Nie można ich zostawić samych

KAI

publikacja 25.07.2004 05:05

Papieski wysłannik do Sudanu, przewodniczący rady "Cor Unum" abp Paul Josef Cordes, wizytuje obozy uchodźców w umęczonym regionie Darfur.

- Trzeba dołożyć wszelkich starań by ludność Darfuru nie została pozostawiona samej sobie - stwierdził abp Paul Josef Cordes przed mikrofonami Radia Watykańskiego. Dzień wcześniej, 23 lipca, odwiedził Chartum. - Jestem przekonany, że w ostatnich miesiącach, dzięki wielu podróżom, na przykład Collina Powela, opinia publiczna staje się bardziej wrażliwa na nędzę, jaka tu panuje - powiedział abp Cordes. Podkreślił, że podróże w imieniu papieża "budzą w ludziach chęć pomocy, zwłaszcza w politykach, którzy są zobowiązani i do pomocy, i do zaprowadzenia w Sudanie prawdziwego pokoju". W Chartumie delegacja watykańska spotkała się z licznymi uchodźcami, a także z przedstawicielami Kościoła katolickiego, którzy się nimi zajmują; - Próbowaliśmy pocieszyć i pokrzepić tych dzielnych ludzi, którzy walczą z nędzą - mówił przewodniczący "Cor Unum". Również w Darfur abp Cordes spotkał się z uchodźcami, a także z miejscowym proboszczem. Natomiast w niedzielę, 25 lipca, wraz z arcybiskupem Chartumu, kard. Gabrielem Zubeir Wako, odprawi Mszę św. w stolicy Sudanu. Od lutego 2003 r. wojska rządowe i zmilitaryzowane jednostki arabskie brutalnie występują przeciwko ludności pochodzenia afrykańskiego w regionie. Ponad milion osób musiało uciekać ze swoich domów, 100 tys. z nich znalazło schronienie w sąsiedzkim Czadzie. Według szacunków, 10 tys. osób, mieszkańców regionu Darfur poniosło śmierć. Organizacje charytatywne prawie że nie mogą tam pracować ze względu na niebezpieczeństwa. Rządowi w Chartumie organizacje praw człowieka zarzucają wspieranie milicji oraz "czystki etniczne". Ostrzegają, że może dojść do ludobójstwa. Komentując w Radiu Watykańskim misję przewodniczącego "Cor Unum" nuncjusz apostolski w Chartumie, abp Dominique Mamberti podkreślił, że jest ona wyrazem troski Ojca Świętego o ten kraj i jego mieszkańców. Wyraził nadzieję, że dzięki niedawnym wizytom amerykańskiego sekretarza stanu oraz sekretarza generalnego ONZ, region Darfur znalazł się w centrum zainteresowania wspólnoty międzynarodowej, czego owocem będzie pomoc dla jego mieszkańców, a także zaprowadzenie tam pokoju.

Zadanie 1 — Przepisz z artykułu o misji w Darfurze fragment od słów „publikacja 25.07.2004 05:05” aż po słowa „umęczonym regionie Darfur.”.

(Wpisy z pozycjami elementów)

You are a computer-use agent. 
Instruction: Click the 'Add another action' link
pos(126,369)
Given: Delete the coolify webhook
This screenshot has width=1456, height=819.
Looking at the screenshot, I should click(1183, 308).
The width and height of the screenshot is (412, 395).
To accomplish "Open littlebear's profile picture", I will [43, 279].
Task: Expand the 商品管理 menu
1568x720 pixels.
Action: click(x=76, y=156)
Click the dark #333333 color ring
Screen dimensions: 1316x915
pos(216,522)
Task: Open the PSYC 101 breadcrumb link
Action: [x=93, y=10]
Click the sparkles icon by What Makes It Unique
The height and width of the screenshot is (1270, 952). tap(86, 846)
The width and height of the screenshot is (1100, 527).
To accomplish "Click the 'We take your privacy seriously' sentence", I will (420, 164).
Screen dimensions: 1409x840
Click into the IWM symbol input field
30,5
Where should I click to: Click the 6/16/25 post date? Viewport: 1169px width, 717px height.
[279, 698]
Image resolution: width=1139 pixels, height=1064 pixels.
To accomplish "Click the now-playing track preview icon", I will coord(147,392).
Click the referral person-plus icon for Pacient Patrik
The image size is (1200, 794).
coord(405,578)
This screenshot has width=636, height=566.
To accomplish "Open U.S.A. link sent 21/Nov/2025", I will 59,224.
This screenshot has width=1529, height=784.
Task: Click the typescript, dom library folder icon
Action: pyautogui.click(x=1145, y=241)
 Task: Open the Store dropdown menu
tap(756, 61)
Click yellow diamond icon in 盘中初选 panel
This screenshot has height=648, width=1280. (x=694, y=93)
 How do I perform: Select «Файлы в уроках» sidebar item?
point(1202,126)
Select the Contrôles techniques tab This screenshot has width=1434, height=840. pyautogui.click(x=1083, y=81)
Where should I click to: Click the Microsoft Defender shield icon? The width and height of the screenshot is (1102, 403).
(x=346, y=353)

Zadanie 2 — Podaj ponownie rekordy od ich początku aż po wiersz zawierający „will [43, 279].”, zastępując „profile picture” przez „avatar” i nie zmieniając niczego poza tym.

Odpowiedź 1 —
publikacja 25.07.2004 05:05

Papieski wysłannik do Sudanu, przewodniczący rady "Cor Unum" abp Paul Josef Cordes, wizytuje obozy uchodźców w umęczonym regionie Darfur.

Odpowiedź 2 —
You are a computer-use agent. 
Instruction: Click the 'Add another action' link
pos(126,369)
Given: Delete the coolify webhook
This screenshot has width=1456, height=819.
Looking at the screenshot, I should click(1183, 308).
The width and height of the screenshot is (412, 395).
To accomplish "Open littlebear's avatar", I will [43, 279].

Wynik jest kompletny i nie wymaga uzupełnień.